[Extrait source]

________________________

Au contraire, le Hamas veut avoir une autre forme de représentation,
car ils ont remporté les élections. Nous considérons
l’OLP comme le foyer de tous les Palestiniens et un instrument
de leur représentation dans leur lutte pour
l’autodétermination.
Parlons
de la Gauche palestinienne. Une Gauche divisée peut-elle
représenter un troisième choix réaliste au Hamas
et au Fatah ?
La
critique au sujet d’une fragmentation des partis de gauche est
juste et c’est notre grande faiblesse. Nous pensons que la
Gauche devrait être unie. Je ne parle pas d’un nouveau
parti ou d’une union immédiate, mais une coalition de
tous les groupes progressistes de Gauche, des organisations locales
et des individus dans une plate-forme politique minimale. Cela
pourrait être la première étape vers un processus
qui pourrait mener à une Gauche unie. Sinon, cette situation
dans laquelle le Hamas et le Fatah contrôlent tout restera
longtemps.

________________________

[Consigne] D'après l'extrait source, quelle forme de rassemblement est proposée pour la Gauche palestinienne ?

________________________

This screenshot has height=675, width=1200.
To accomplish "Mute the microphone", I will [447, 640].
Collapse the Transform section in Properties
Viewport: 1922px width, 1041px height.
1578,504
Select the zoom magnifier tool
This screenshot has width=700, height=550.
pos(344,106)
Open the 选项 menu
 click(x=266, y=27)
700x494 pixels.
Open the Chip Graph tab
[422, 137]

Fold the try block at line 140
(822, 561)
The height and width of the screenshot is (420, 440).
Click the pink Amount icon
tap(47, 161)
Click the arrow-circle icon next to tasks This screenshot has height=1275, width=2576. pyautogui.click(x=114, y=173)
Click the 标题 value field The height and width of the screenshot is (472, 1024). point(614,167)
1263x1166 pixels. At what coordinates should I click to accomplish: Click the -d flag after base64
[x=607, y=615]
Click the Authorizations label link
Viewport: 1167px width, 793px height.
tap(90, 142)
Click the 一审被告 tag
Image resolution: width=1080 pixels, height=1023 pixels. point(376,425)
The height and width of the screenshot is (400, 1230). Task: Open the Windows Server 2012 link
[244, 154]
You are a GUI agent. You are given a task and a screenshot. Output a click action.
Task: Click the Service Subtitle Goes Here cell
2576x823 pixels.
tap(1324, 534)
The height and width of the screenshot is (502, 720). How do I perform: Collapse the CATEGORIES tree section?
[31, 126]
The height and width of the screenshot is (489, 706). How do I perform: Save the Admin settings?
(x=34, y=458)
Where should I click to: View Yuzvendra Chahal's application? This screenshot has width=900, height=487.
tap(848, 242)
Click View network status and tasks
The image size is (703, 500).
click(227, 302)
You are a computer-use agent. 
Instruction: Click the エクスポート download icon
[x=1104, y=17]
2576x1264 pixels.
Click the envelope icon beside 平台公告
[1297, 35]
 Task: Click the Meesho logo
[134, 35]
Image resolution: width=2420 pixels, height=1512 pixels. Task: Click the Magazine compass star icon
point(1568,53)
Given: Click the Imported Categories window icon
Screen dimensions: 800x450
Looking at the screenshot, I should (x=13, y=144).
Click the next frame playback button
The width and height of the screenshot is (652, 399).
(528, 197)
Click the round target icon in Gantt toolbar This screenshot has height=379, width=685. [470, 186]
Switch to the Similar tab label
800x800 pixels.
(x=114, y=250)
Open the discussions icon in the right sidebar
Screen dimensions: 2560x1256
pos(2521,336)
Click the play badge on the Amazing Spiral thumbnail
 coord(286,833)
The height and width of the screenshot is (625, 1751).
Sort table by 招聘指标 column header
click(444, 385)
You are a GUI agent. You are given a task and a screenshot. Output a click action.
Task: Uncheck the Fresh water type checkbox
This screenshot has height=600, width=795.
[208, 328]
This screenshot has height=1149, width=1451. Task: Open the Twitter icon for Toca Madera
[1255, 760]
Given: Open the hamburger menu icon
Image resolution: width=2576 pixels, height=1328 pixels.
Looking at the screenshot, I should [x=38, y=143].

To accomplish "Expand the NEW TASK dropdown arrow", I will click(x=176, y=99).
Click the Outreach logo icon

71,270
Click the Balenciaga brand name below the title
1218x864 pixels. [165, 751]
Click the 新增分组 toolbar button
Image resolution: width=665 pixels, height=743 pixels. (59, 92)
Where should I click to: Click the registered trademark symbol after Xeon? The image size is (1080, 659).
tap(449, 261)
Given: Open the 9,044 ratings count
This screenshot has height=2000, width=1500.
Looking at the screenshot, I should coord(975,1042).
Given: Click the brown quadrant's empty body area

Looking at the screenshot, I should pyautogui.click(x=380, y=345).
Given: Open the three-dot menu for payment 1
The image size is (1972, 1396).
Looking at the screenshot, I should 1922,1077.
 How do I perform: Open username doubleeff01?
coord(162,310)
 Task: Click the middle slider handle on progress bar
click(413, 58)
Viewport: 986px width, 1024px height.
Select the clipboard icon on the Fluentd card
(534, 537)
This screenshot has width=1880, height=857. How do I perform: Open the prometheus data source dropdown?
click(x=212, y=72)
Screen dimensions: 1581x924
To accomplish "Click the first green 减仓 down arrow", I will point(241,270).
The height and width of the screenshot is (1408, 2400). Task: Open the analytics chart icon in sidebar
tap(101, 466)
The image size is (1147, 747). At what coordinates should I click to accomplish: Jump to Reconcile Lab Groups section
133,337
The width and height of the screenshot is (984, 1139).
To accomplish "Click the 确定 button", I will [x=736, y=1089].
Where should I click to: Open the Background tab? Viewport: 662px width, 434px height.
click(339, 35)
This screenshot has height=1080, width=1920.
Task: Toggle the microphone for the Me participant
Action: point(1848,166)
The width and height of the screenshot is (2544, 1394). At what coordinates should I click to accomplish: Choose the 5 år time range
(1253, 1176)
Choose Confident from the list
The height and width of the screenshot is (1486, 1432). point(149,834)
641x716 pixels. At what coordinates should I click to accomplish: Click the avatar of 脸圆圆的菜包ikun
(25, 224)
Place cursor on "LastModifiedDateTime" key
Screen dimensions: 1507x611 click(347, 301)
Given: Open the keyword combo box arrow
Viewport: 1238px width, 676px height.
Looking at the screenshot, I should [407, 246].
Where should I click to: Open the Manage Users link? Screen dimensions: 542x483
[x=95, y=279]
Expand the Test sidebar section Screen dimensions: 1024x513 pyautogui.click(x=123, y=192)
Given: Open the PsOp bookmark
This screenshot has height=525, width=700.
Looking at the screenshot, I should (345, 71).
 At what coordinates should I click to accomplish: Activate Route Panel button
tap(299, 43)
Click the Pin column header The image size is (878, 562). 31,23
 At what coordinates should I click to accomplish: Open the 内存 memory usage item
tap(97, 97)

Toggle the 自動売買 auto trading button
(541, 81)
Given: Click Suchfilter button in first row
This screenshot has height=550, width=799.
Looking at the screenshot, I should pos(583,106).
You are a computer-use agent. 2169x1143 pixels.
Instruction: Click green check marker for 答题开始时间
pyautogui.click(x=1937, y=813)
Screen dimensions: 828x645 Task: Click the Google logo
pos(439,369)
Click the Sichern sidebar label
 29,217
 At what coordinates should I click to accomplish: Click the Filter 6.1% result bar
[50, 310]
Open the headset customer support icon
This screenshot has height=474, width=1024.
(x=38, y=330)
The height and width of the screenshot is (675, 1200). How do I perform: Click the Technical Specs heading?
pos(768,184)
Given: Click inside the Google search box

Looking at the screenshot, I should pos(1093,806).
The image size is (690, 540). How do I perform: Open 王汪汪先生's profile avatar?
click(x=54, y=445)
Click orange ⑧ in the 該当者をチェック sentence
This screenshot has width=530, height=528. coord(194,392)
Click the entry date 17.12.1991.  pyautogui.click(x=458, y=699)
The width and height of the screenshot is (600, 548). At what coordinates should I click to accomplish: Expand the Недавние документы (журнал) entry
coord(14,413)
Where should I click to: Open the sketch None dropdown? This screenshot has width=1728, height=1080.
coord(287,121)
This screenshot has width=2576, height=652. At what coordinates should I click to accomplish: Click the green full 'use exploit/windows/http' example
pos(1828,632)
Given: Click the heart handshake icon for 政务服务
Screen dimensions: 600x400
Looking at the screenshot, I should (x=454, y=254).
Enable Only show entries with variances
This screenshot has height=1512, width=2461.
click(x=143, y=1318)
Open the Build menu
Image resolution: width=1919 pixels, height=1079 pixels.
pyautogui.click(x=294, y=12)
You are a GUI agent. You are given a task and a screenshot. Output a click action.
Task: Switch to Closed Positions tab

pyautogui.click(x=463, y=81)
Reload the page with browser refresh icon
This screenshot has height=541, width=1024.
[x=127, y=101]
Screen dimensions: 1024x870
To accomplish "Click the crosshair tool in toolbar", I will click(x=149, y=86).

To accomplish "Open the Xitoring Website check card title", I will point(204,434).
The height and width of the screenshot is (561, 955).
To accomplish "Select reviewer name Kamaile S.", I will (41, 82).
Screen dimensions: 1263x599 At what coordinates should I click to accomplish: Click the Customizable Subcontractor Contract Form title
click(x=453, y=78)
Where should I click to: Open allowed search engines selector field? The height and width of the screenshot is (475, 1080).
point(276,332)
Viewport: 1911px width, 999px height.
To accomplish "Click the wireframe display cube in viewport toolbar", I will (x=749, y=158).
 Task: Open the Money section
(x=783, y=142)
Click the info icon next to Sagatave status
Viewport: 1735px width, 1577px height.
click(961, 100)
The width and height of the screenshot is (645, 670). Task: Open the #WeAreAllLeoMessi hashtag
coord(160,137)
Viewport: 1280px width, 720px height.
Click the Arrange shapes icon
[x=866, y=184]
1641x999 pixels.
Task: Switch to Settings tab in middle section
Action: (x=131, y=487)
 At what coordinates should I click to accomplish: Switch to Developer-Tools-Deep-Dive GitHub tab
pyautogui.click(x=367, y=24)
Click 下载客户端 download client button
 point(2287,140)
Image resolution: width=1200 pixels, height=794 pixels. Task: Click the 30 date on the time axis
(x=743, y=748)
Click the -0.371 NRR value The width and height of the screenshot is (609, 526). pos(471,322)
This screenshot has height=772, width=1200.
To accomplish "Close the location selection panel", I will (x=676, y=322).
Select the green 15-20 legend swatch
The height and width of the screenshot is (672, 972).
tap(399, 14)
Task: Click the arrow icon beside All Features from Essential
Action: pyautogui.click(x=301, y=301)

________________________

[Réponse] Une coalition de tous les groupes progressistes de Gauche, des organisations locales et des individus dans une plate-forme politique minimale.